FHA loan rules in HUD 4000.1 do not specify a maximum income. FHA loans are designed for those who want to purchase a home and want an alternative to conventional mortgages. FHA home loans are not created for a specific income bracket. Let’s examine the rules for income in HUD 4000.1:
“The Mortgagee must document the Borrowers income and employment history, verify the accuracy of the amounts of income being reported, and determine if the income can be considered as Effective Income…” “…The Mortgagee may only consider income if it is legally derived and, when required, properly reported as income on the Borrowers tax returns. Negative income must be subtracted from the Borrowers gross monthly income, and not treated as a recurring monthly liability unless otherwise noted.”

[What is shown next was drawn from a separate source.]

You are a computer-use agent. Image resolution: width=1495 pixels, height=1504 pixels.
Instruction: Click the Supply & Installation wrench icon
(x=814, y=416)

Nowhere in this section is there mention of an “earnings cap” for FHA mortgages.
The FHA loan program also does not specify a minimum income. Instead, the borrower must qualify for the loan financially by submitting employment and income data to the lender who will calculate the borrower’s debt to income ratio. The borrower must be able to afford the mortgage loan in addition to his or her existing financial obligations.
The debt to income ratio requirements are affected by FICO scores; if you need to know more about how your specific income and debts and how the lender will view them for loan approval, speak to a loan officer. Lender standards may also apply.
The debt to income ratio is basically a standard where the amount of verifiable income is compared to the amount of monthly debt. The borrower’s debts cannot exceed a certain percentage of the income. For example, some lenders may not approve a mortgage loan if the borrower has more than 43% of the monthly income going toward financial obligations (including a projected mortgage payment).
The monthly mortgage payment itself cannot exceed a certain percentage of the borrower’s monthly income. This percentage may vary depending on the lender.
In short while there is no minimum income amount listed for borrowers to qualify for an FHA mortgage loan, the borrower must be able to realistically afford the loan based on the lender’s calculations of verifiable income (not all income is considered verifiable-it must be judged as stable and likely to continue).